Sorry, couldn't resist. :highly_amused:

I came across System.IO.Pipes by accident which led to downloading an example from Microsoft's All-In-One Framework on CodePlex. The VBNamedPipeServer and Client example.

Neat I thought. Just wondering, has anyone used NamedPipeServerStream before to create a server application? One that can accept connections from many other clients.

I have created several server / client applications using TCPClient and TCPListener just so I can pass information between applications. I had never heard of, let alone considered Pipes.

Before I delve into Named Pipes, does anyone have any words of wisdom or examples they would like to share?

Regards,
 
Pipes is one of many ways of Interprocess Communications (IPC) and has existed since beginning of time, but only since .Net 3.5 there was a managed interface. This article is for Sql Server, but should be relevant also outside that scope: Named Pipes vs.

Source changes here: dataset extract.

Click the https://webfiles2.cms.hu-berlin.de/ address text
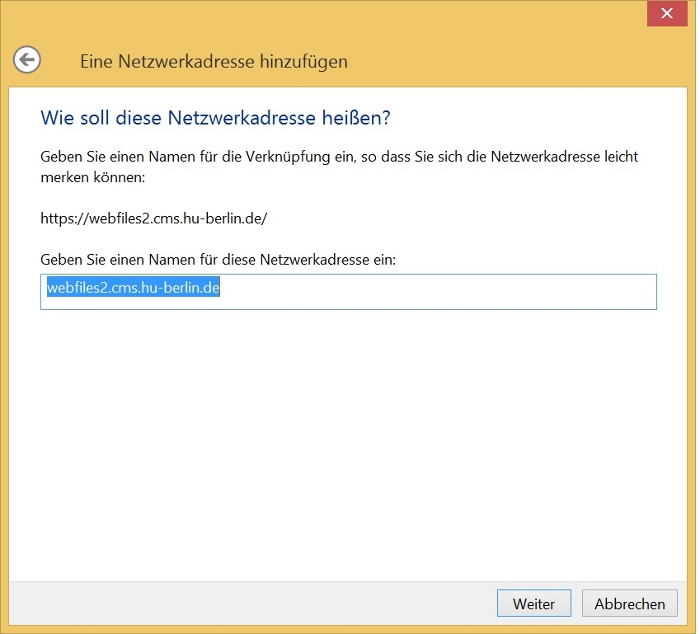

TCP/IP Sockets

Named pipes in .Net has a limit of 254 clients connecting to same named pipe server. Also the nature of the communication matters, sockets for example has features like broadcast and multicast by UDP.

For local machine IPC I think I would prefer a pipe, but that changes somewhat for local network, and changes a lot for wide network (internet).

There are some examples in documentation, but really it is not complicated; connect, transfer by stream, disconnect. Stream transfer is just like for sockets/network streams and most other stream objects for that matter. Named pipes has also a little helper in that stream can be segmented as "messages" (message transmission mode) if you need that.